The methods in the SingleScatteringData class enable the calculation of the single scattering properties, and the output of the SingleScatteringData structure in the ARTS XML format (see example file). The low-level calculations are performed in arts_scat.

assp2backcoef()[source]

The function returns the radar backscattering coeffcient. This is the phase function times 4pi, following the standard definition in the radar community.

Returns:Backscattering coefficients, one value for each frequency and temperature in S. [m2]
assp2g()[source]

For a normalised phase function (p), g equals the 4pi integral of p*cos(th), where th is the scattering angle. For pure isotropic scattering g = 0, while pure forward scattering has g=1.

Warning, this function does not handle the extreme cases of delta-function type of forward or backward scattering lobes. A g of zero is returned for these cases.

Returns:Backscattering coefficients, one value for each frequency and temperature in S. [m2]
checkassp()[source]

Verfies properties of SSP.

Raises:PyARTSError – If ptype is not macroscopically isotropic, or if first and last value of za_grid does not equal exactly 0 and 180 respectively.
checksize()[source]

Verifies size is consistent.

Raises:RuntimeError
defaults = {'aa_grid': array([ 0, 10, 20, 30, 40, 50, 60, 70, 80, 90, 100, 110, 120, 130, 140, 150, 160, 170, 180]), 'za_grid': array([ 0, 10, 20, 30, 40, 50, 60, 70, 80, 90, 100, 110, 120, 130, 140, 150, 160, 170, 180]), 'version': 3, 'ptype': 'totally_random', 'T_grid': array([250]), 'description': 'SingleScatteringData created with Typhon.'}
classmethod from_data(params=None, **kwargs)[source]

Constructor

Parameters:
  • ptype (string) – As for ARTS; see Arts User Guide
  • f_grid (1-D np.array) – np.array for frequency grid [Hz]
  • T_grid (1-D np.array) – np.array for temperature grid [K]
  • za_grid (1-D np.array) – np.array for zenith-angle grid [degree]
  • aa_grid (1-D np.array) – np.array for azimuth-angle grid [degree]
  • inputs have default values, see SingleScatteringData.defaults. (Some) –
classmethod from_xml(xmlelement)[source]

Loads a SingleScatteringData object from an xml.ElementTree.Element.

normalise()[source]

Normalises Z to E-A.

normalised()[source]

Returns normalised copy

ptype

str – Particle type

to_atmlab_dict()[source]

Returns a copy of the SSD as a dictionary.

Returns a dictionary compatible with an atmlab structure.

Returns:Dictionary containing the grids and data.
version

str – Particle type

write_xml(xmlwriter, attr=None)[source]

Write a SingleScatterinData object to an ARTS XML file.

class typhon.arts.scattering.ScatteringMetaData(description=None, source=None, refr_index=None, mass=None, diameter_max=None, diameter_volume_equ=None, diameter_area_equ_aerodynamical=None)[source]

Bases: object

Represents a ScatteringMetaData object.

See online ARTS documentation for object details.

description

Free-form description of the scattering element, holding information deemed of interest by the user but not covered by other structure members (and not used within ARTS).

diameter_area_equ_aerodynamical

The area equivalent sphere diameter of the scattering element, i.e., the diameter of a sphere with the same cross-sectional area.
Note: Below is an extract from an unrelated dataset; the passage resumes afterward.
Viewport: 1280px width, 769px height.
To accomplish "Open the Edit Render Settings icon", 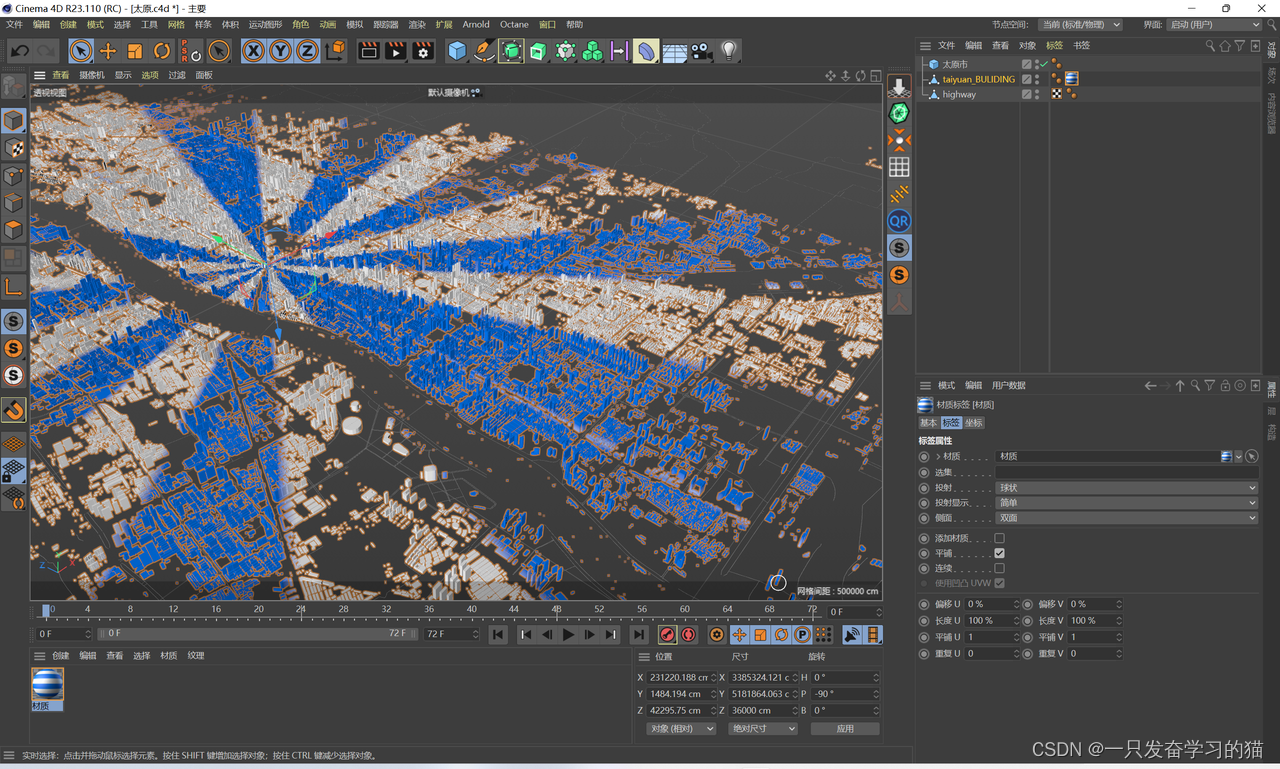I will 423,50.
Here, area refers to the aerodynamically relevant area, i.e., the cross-sectional area perpendicular to the direction of fall. Similarly to volume in the definition of diameter_volume_equ, for non-spherical and mixed-material particles, area refers to the area covered by the substance mixture of the particle.

diameter_max

The maximum diameter (or dimension) of the scattering element, defined by the circumferential sphere diameter of the element. Note that this parameter is only used by some size distributions; it does not have a proper meaning if the scattering element represents an ensemble of differently sized particles.

diameter_volume_equ

The volume equivalent sphere diameter of the scattering element, i.e., the diameter of a sphere with the same volume. For nonspherical particles, volume refers to the volume of the particle-forming substance, not that of the circumferential sphere (which can be derived from diameter_max). If the particle consists of a mixture of materials, the substance encompasses the complete mixture. E.g., the substance of ‘soft’ ice particles includes both the ice and the air.

classmethod from_xml(xmlelement)[source]

Loads a ScatteringMetaData object from an existing file.

mass

The mass of the scattering element.

refr_index

Free-form description of the underlying complex refractive index data, e.g., a literature source.

source

Free-form description of the source of the data, e.g., Mie, T-Matrix, or DDA calculation or a database or a literature source.

to_atmlab_dict()[source]

Returns a copy of the SMD as a dictionary.

Returns a dictionary compatible with an atmlab structure.
Returns:Dictionary containing the grids and data.
write_xml(xmlwriter, attr=None)[source]

Write a ScatteringMetaData object to an ARTS XML file.

typhon.arts.sensor

Implementation of functions related to sensor settings.

typhon.arts.sensor.get_f_backend_rel_width(f_start, f_end, bandwidth)[source]

Compute backend frequencies with relative bandwidth.

This function computes backend frequencies for a given frequency range and a relative bandwidth.

Parameters:
  • f_start (float) – beginning of frequency range [Hz]
  • f_end (float) – end of frequency range [Hz]
  • bandwidth (float) – relative bandwidth [dimensionless]
Returns:

backend frequencies [Hz], channel widths [Hz]

Return type:

np.array, np.array

typhon.arts.sensor.get_f_backend_const_width(f_start, f_end, bandwidth)[source]

Compute backend frequencies with constant bandwidth.

This function computes backend frequencies for a given frequency range and a constant bandwidth.

Parameters:
  • f_start (float) – beginning of frequency range [Hz]
  • f_end (float) – end of frequency range [Hz]
  • bandwidth (float) – bandwidth [Hz]
Returns:

backend frequencies [Hz], channel widths [Hz]

Return type:

np.array, np.array